Should any sensitive persons regret this expenditure of life on a scientific investigation, they must remember that it is perfectly trivial compared with what is continually being exacted for the meaner purpose of tickling man's palate, trivial also compared with the havoc so frequently wrought by storms among creatures of this same class, and further, that against every crustacean destroyed must be set the lives of many others preserved which would else have been its victims.

According to the authors cited only Portunion Kossmanni on Platyonichus latipes can be called common. They opened an enormous number of Porcellana longicornis at ever so many points of the French coast before meeting with a specimen of Entoniscus Mülleri at Concarneau. Both there and at three other places they examined the Pagurid Clibanarius misanthropus without finding a parasite, although at Mahon in Minorca Dr. Fraisse found upon this crustacean a Peltogaster, a Cryptoniscus, an Athelgue, and a Palagyge Thousands of Portunus depurator (Linn.) and Porcellana platycheles had in like manner yielded them no parasites.
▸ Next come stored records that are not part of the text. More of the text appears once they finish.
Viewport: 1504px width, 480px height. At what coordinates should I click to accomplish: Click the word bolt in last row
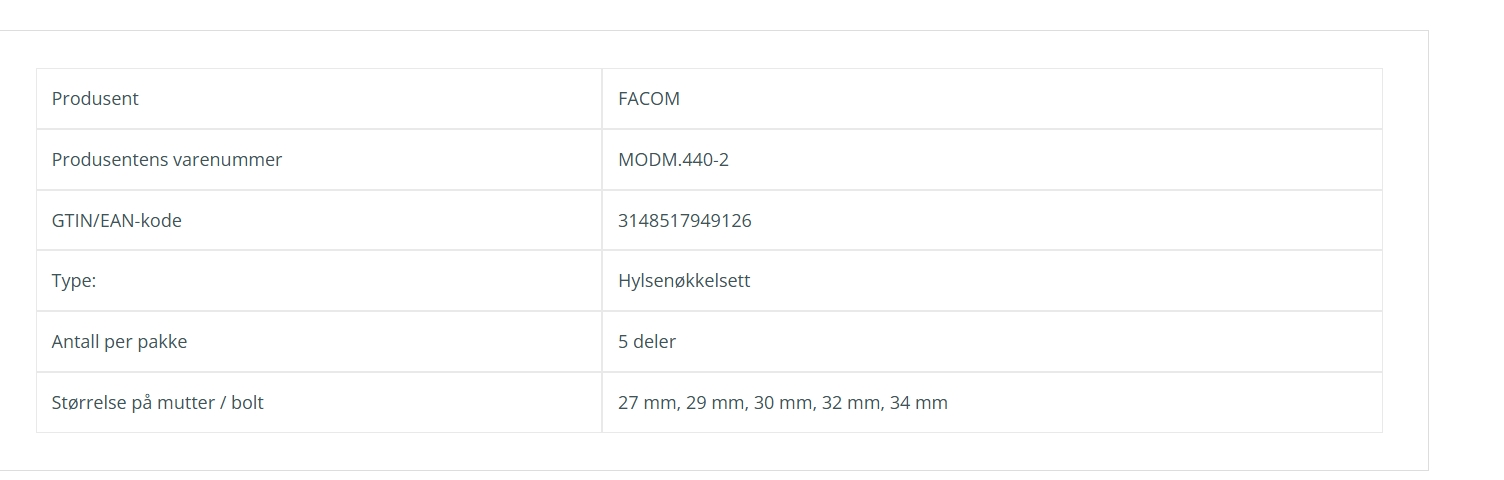[x=247, y=403]
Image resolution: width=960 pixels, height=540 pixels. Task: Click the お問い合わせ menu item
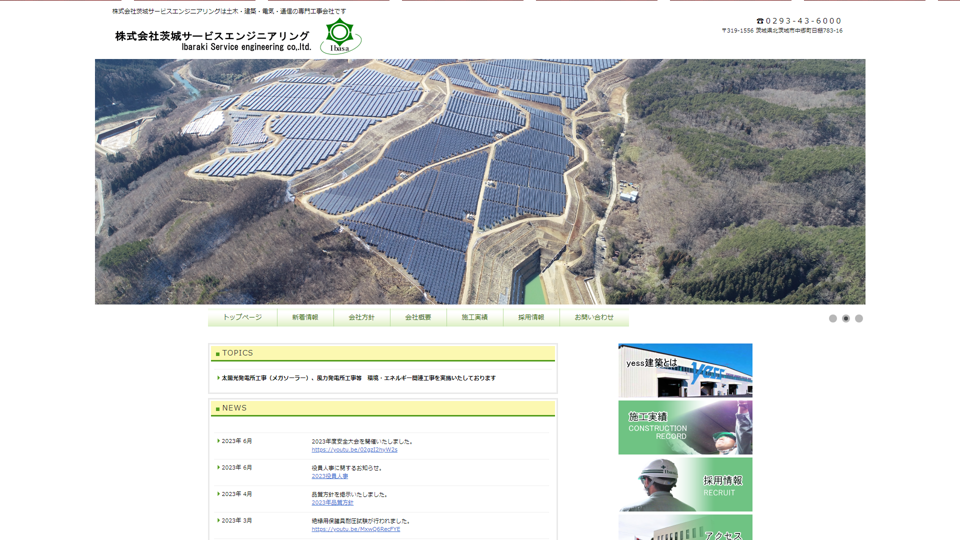click(594, 317)
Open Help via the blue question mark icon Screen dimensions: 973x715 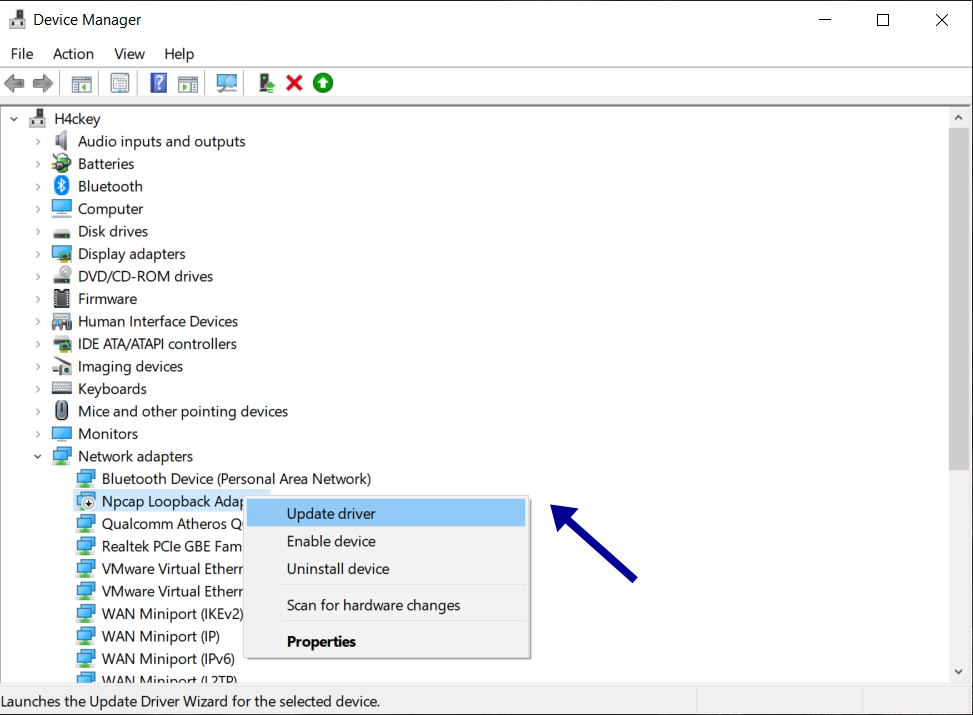click(x=158, y=82)
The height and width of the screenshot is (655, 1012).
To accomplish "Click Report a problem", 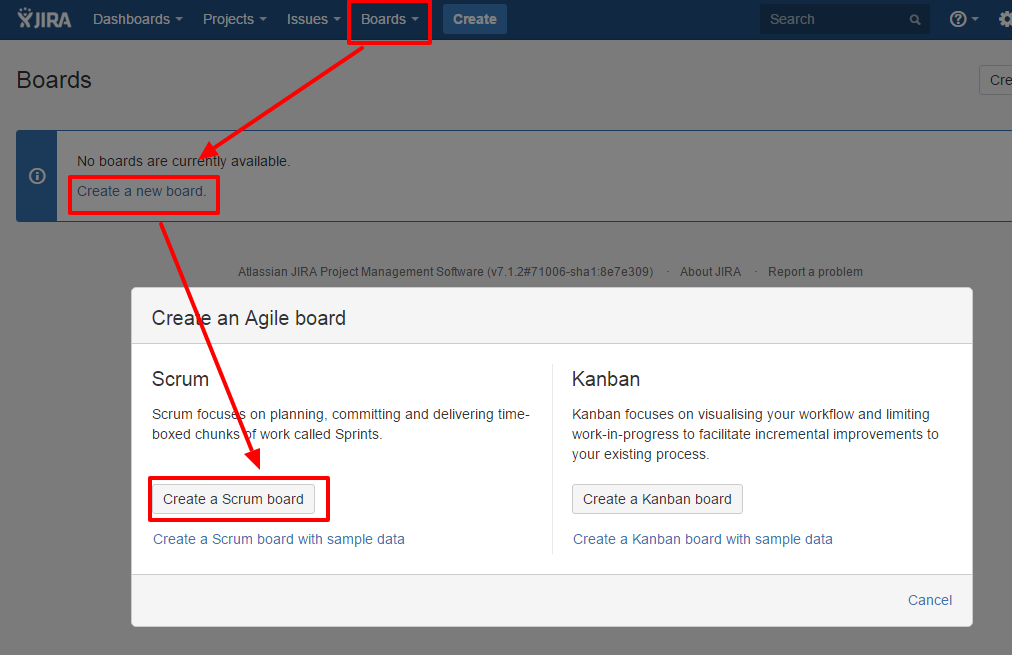I will point(815,271).
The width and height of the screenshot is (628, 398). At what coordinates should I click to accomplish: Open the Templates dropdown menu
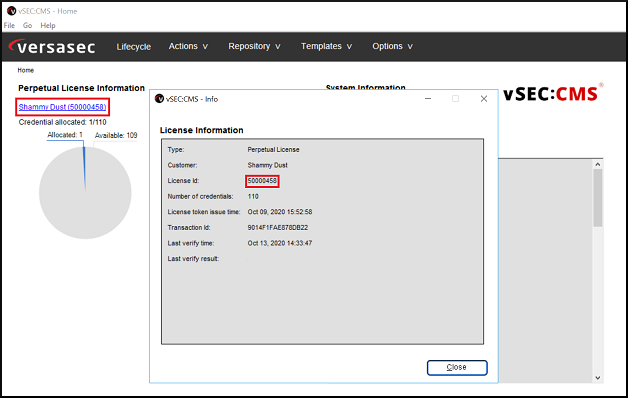click(326, 46)
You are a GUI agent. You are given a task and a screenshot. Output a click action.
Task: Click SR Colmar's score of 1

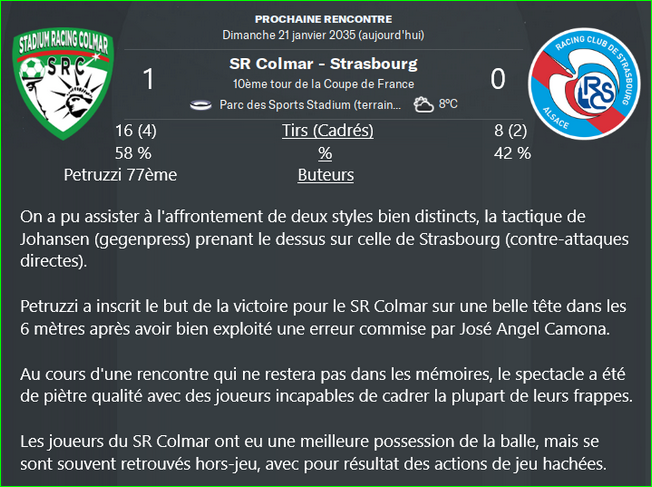point(148,79)
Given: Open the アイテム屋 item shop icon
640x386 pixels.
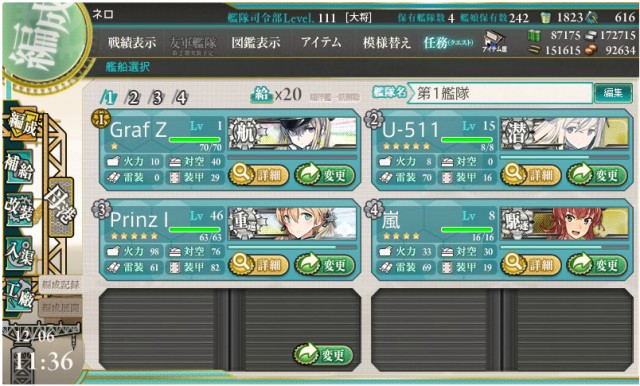Looking at the screenshot, I should [x=494, y=42].
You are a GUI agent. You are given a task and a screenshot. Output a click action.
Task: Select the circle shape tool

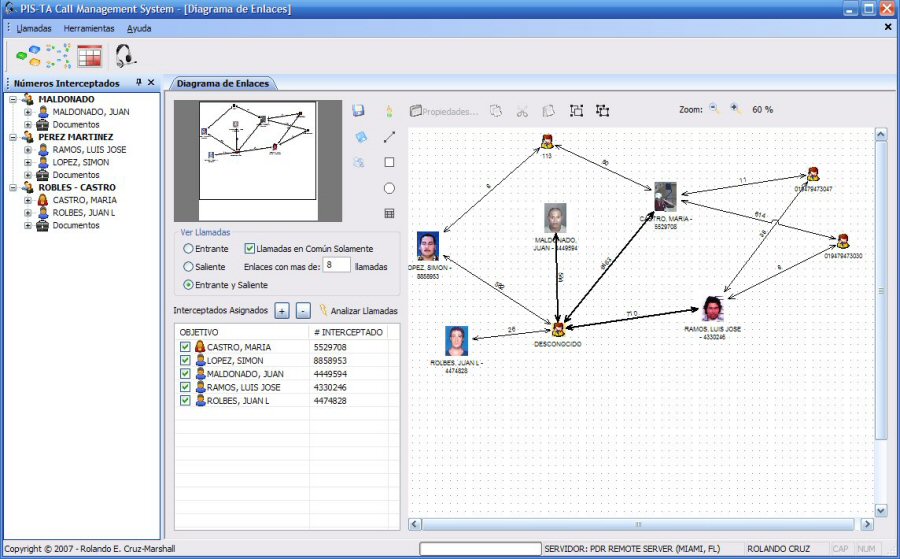(x=389, y=188)
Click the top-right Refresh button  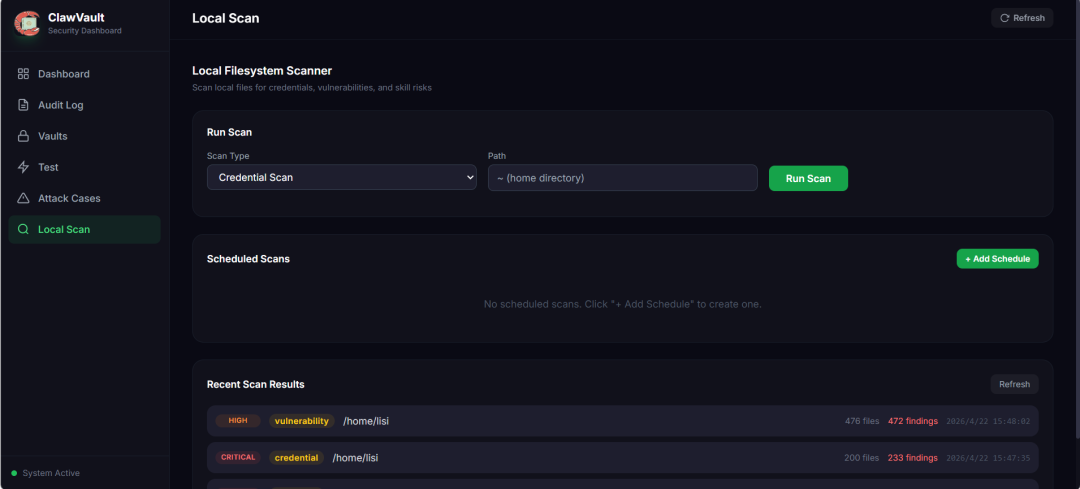click(x=1022, y=18)
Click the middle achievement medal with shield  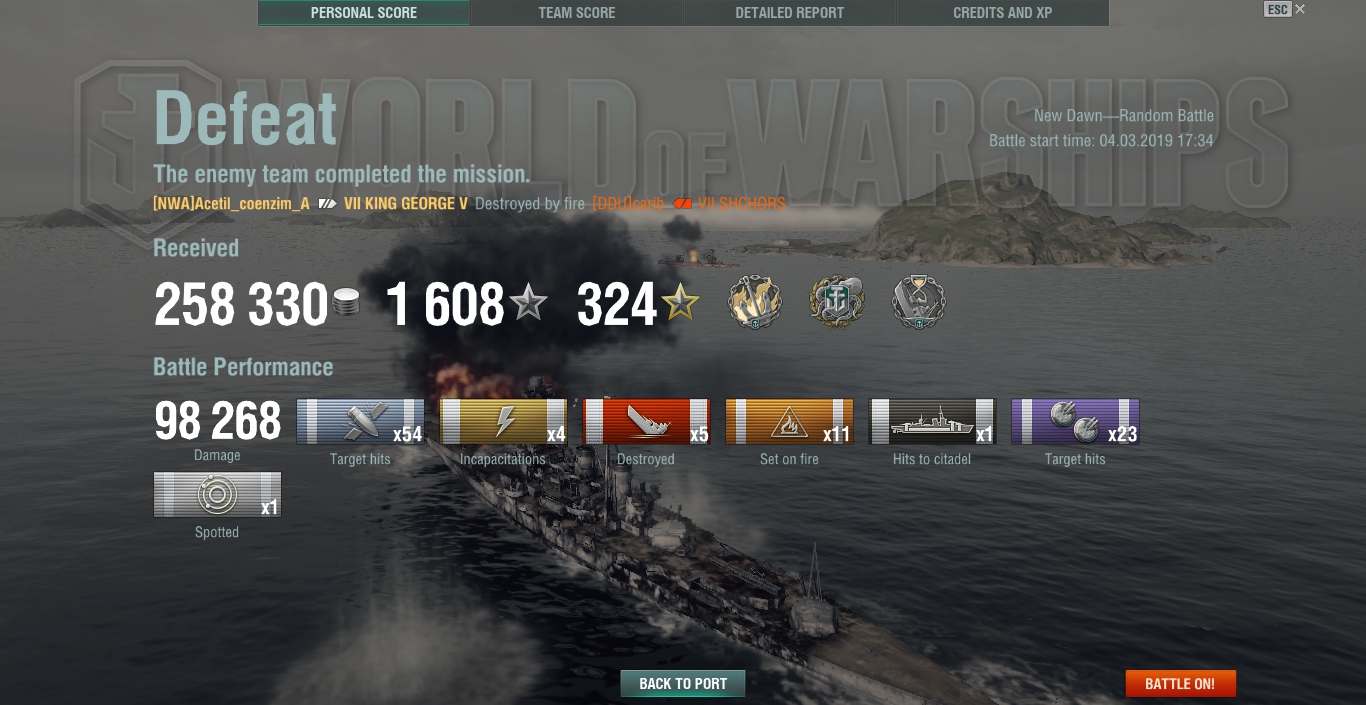point(836,302)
They feel ready to affirm that our common edible shrimp, Crangon vulgaris, is free from Bopyrids, though they remind us that Crangon munitus, its American congener, is infested by Argeia. The occurrence of Epicaridea may be called, in terms of our present knowledge, very capricious. It not unfrequently happens that, where they occur at all, they occur in some profusion, their hosts suffering as it were from an epidemic attack. One host may undoubtedly carry several species of parasite, but it is an axiom with Giard and Bonnier that both among the Epicaridea and the Rhizocephala no species of parasite has

more than one host. This, if accepted, makes the distinction of species particularly easy. It is, however, a rather wide generalisation. It appears to imply that the larval forms always settle on the same species as that occupied by their parents, or perish unless they do. Yet, if the larvæ of a single brood were dispersed upon hosts of nearly related species, one might expect that to those placed in slightly novel circumstances, some difference of habit would result rather than destruction. Still the important point would remain that in each species of host the parasite is distinct in character, and in favour of their view that it is also distinct in species, Giard and Bonnier urge that 'often among closely related Epicarids there are considerable physiological differences, sometimes even morphological differences relating solely to the male or the embryo, differences too important to be attributed simply to the difference of host.'

In the relations between the Epicaridea and their hosts a very singular circumstance has recently been brought to light. Rathke and other observers had commented on the unexplained peculiarity that the infested prawns and crabs all appeared to be females, and moreover sterile females. De Haan, as heretofore remarked, not unfrequently records sterile females of a different form from the fertile females of the same crab. Giard and Bonnier have shown that an infested female is not always absolutely sterile; but a few years earlier Professor Giard made the extremely interesting discovery that the parasites attack males just as freely as the other sex. Only, under the influence of the invader the distinguishing characters of the male are hindered from development, and a sort of intermediate appearance is permanently retained.

Family 1.-Microniscidae.

This includes the least degraded forms, corresponding in general aspect to the second larval form of the other families. They are parasitic on Copepoda.

Microniscus, Fritz Müller, 1870, is the only genus.